It was 1978. I was a student in the Media course at Melbourne State College (a training institution for secondary school teachers) in Australia, and that semester we had (thanks to his friend Tom Ryan) an illustrious guest lecturer: Sam Rohdie.

 

At that time, Sam was completing his PhD, a minute analysis – written somewhat in the manner of Roland Barthes or Jacques Derrida – of a segment from Rossellini’s Rome, Open City. We worked through this same segment in class, for three weeks, with a 16mm print and projector (those were the days!). The course also included Renoir: Rules of the Game, I remember.

 

Sam’s goal was to show, intensively, that what history had taken for ‘realism’ (or even neo-realism) was entirely fabricated, shot for shot, cut for cut. That what happened apparently ‘incidentally’ in the scene was connected, by numerous narrative and semantic chains, to every other moment in the film. There was the thrill – de rigueur at the time – of the micro-analytic exposure of common sense and transparency, an almost paranoiac ‘hermeneutic of suspicion’ as it came to be called.

··········

- GIVEN TASK 1:
Reproduce the recollection of Sam Rohdie from "Sam’s goal was" up to and including "to be called.".
- GIVEN TASK 2:
In the recollection of Sam Rohdie, a segment from which film did the class work through for three weeks?
- GIVEN TASK 3:
Write the next part of the recollection of Sam Rohdie, picking up after its final sentence.
The lines that come next have no connection to the recollection of Sam Rohdie.

- SUPPLIED DATA:
··········

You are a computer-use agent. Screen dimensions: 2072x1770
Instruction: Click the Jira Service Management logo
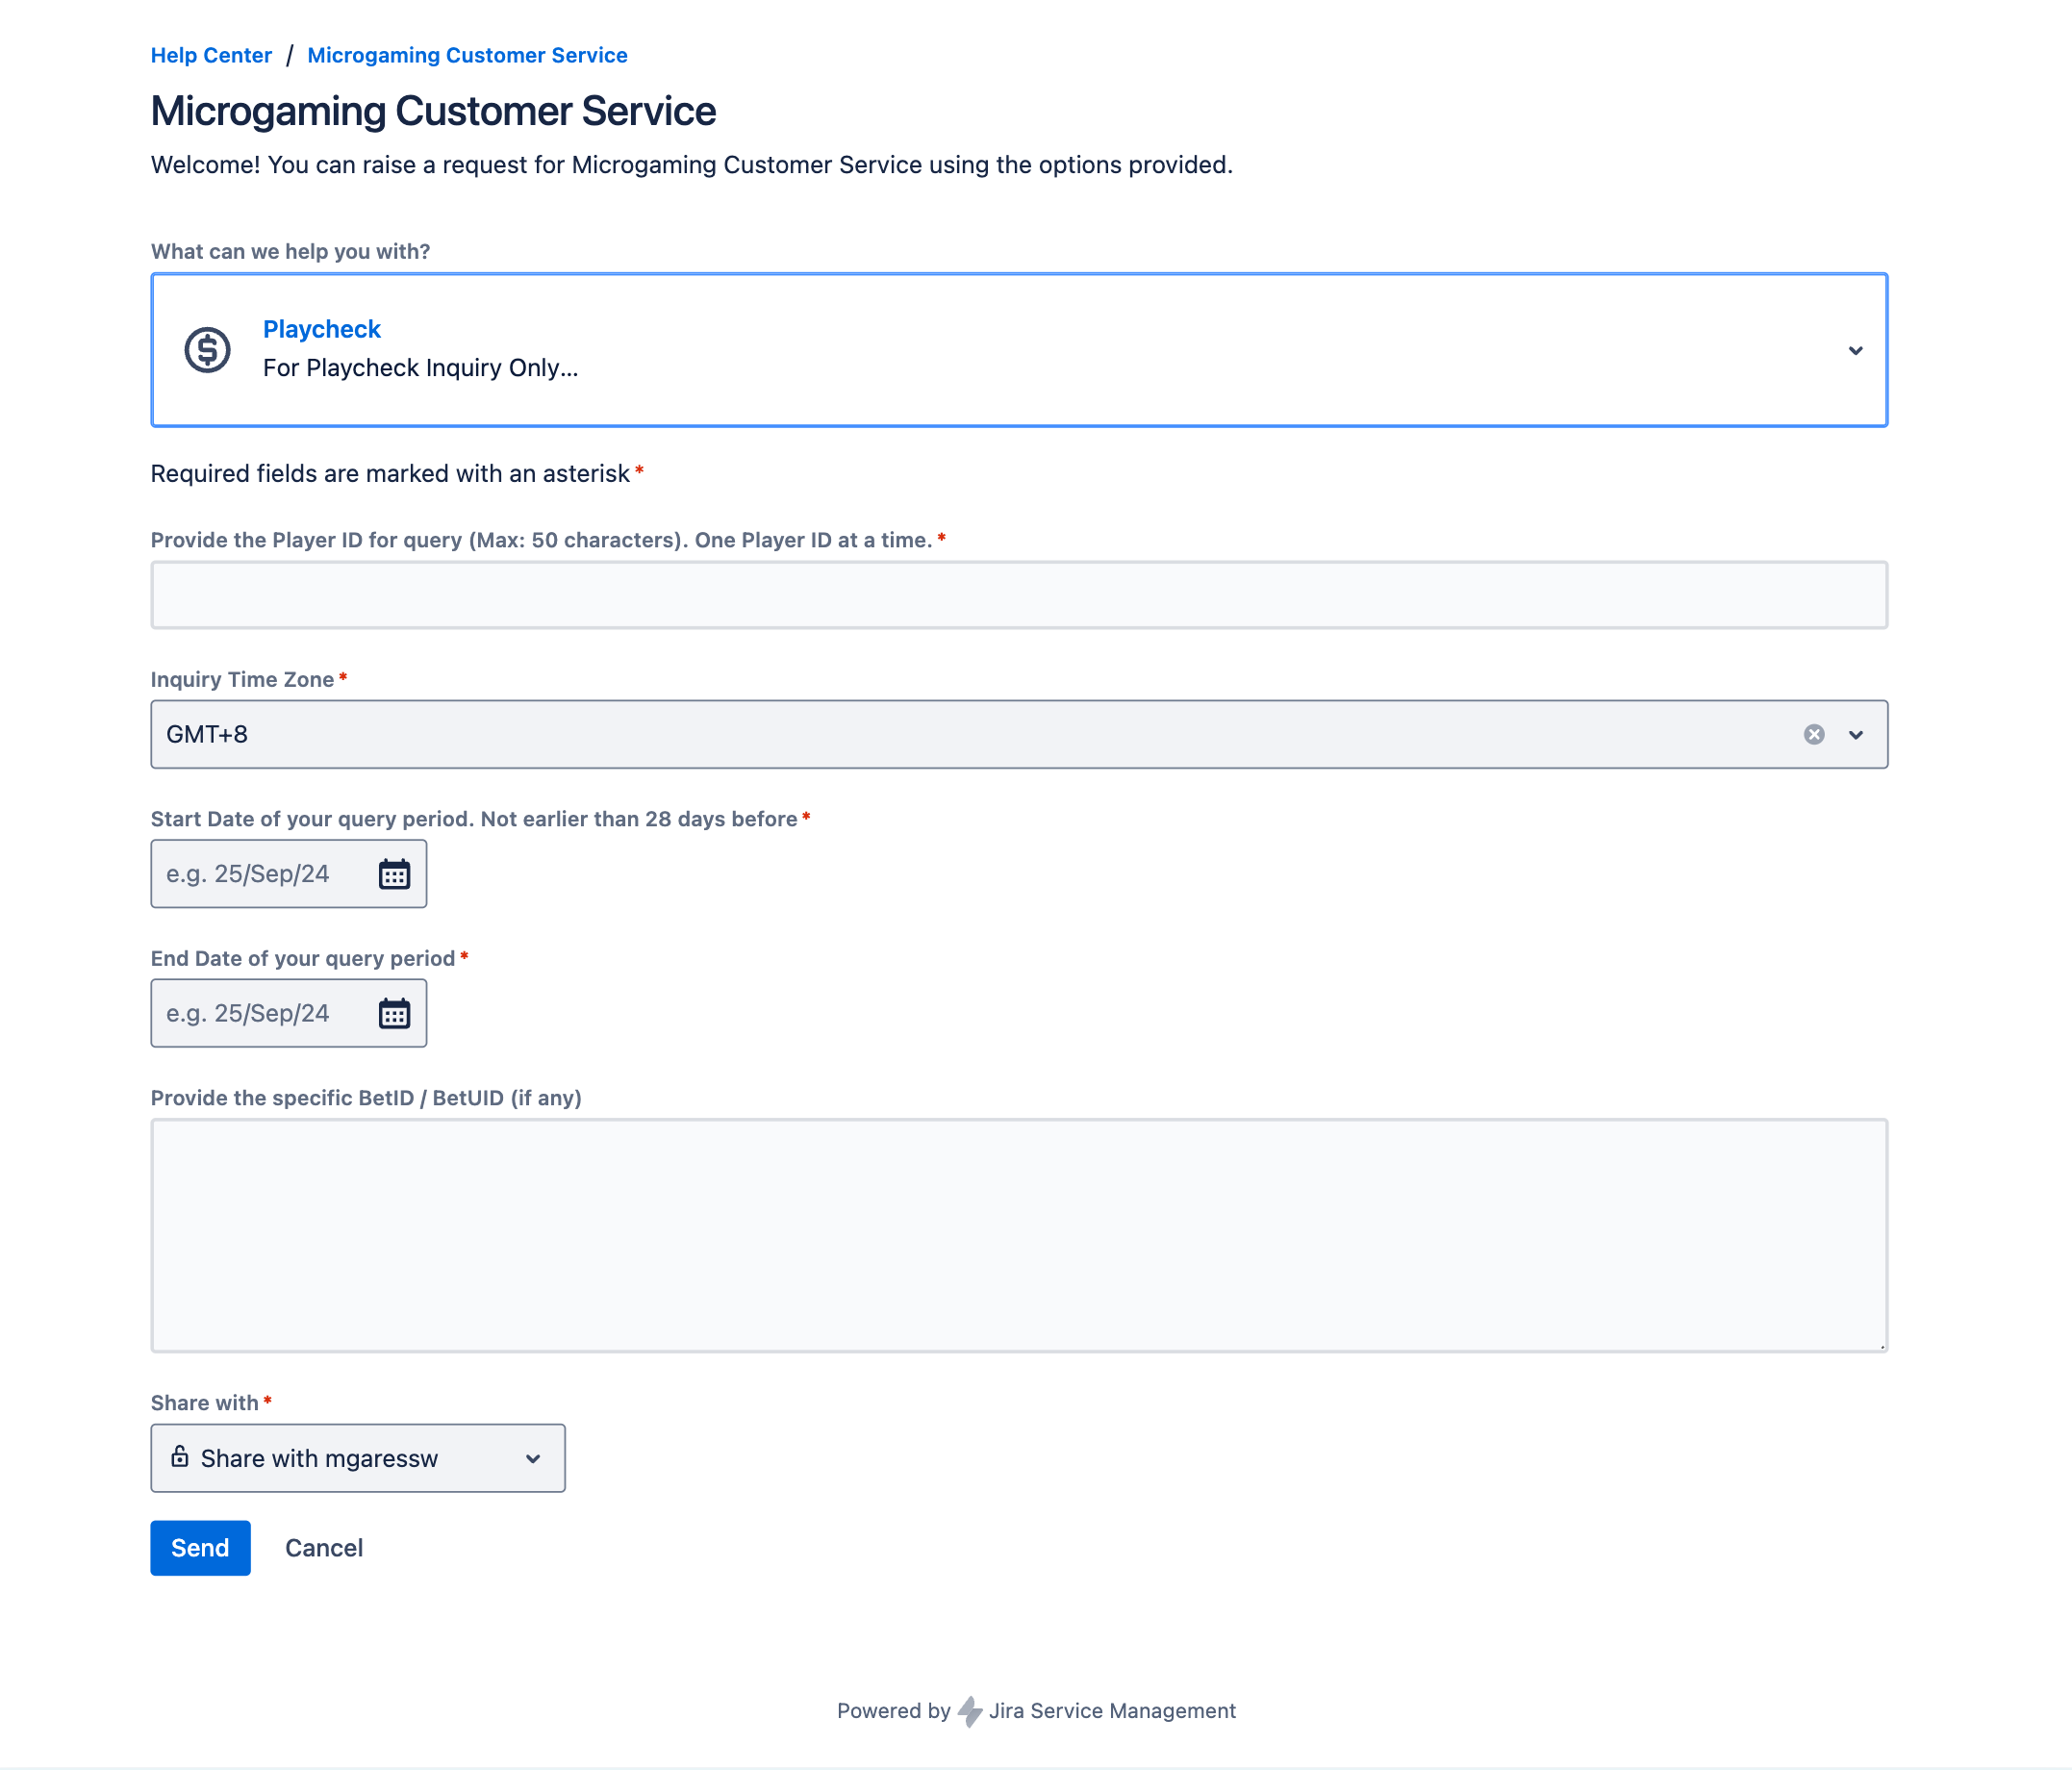click(x=970, y=1711)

··········

- ANSWER 1:
Sam’s goal was to show, intensively, that what history had taken for ‘realism’ (or even neo-realism) was entirely fabricated, shot for shot, cut for cut. That what happened apparently ‘incidentally’ in the scene was connected, by numerous narrative and semantic chains, to every other moment in the film. There was the thrill – de rigueur at the time – of the micro-analytic exposure of common sense and transparency, an almost paranoiac ‘hermeneutic of suspicion’ as it came to be called.

- ANSWER 2:
Rossellini's Rome, Open City.

- ANSWER 3:
 

But there was also a sensual joy in this analysis, and that quickly came to mean more for Sam, in all the work that followed this doctoral culmination of what we might think of as his ‘Screen years’ – i.e., his time as editor, contributor, instigator and agitator at that (now august) cinema studies journal.

 

Almost at the second the ink was dry on that thesis, Sam got into the habit of downplaying the Screen legacy in his life – and he was still doing so when Deane Williams interviewed him in 2010 for a history of film theory in Australia. He had developed a marked aversion to the ‘dry taxonomies’ of Christian Metz, as he told me, and indeed with the entire dream of structuralist-semiotic film analysis. (In 1978, he was still setting chapters from Metz’s first two books for close class reading.) He was through with the pretension to scientific rigour and certainty. He was heading somewhere else, and now in a more post-structuralist spirit, but without all the lengthy citations and footnotes of the then-recent academic past: into paradox, into pleasure, and above all into writing as a creative as well as critical art.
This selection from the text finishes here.